[Input records Boundary: Start]
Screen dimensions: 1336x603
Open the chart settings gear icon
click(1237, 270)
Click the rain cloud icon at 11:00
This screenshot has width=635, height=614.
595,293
[Input records Boundary: End]
Assigned task:
Every record here must be output exactly, word for word.

Response to the task:
Screen dimensions: 1336x603
Open the chart settings gear icon
click(1237, 270)
Click the rain cloud icon at 11:00
This screenshot has width=635, height=614.
595,293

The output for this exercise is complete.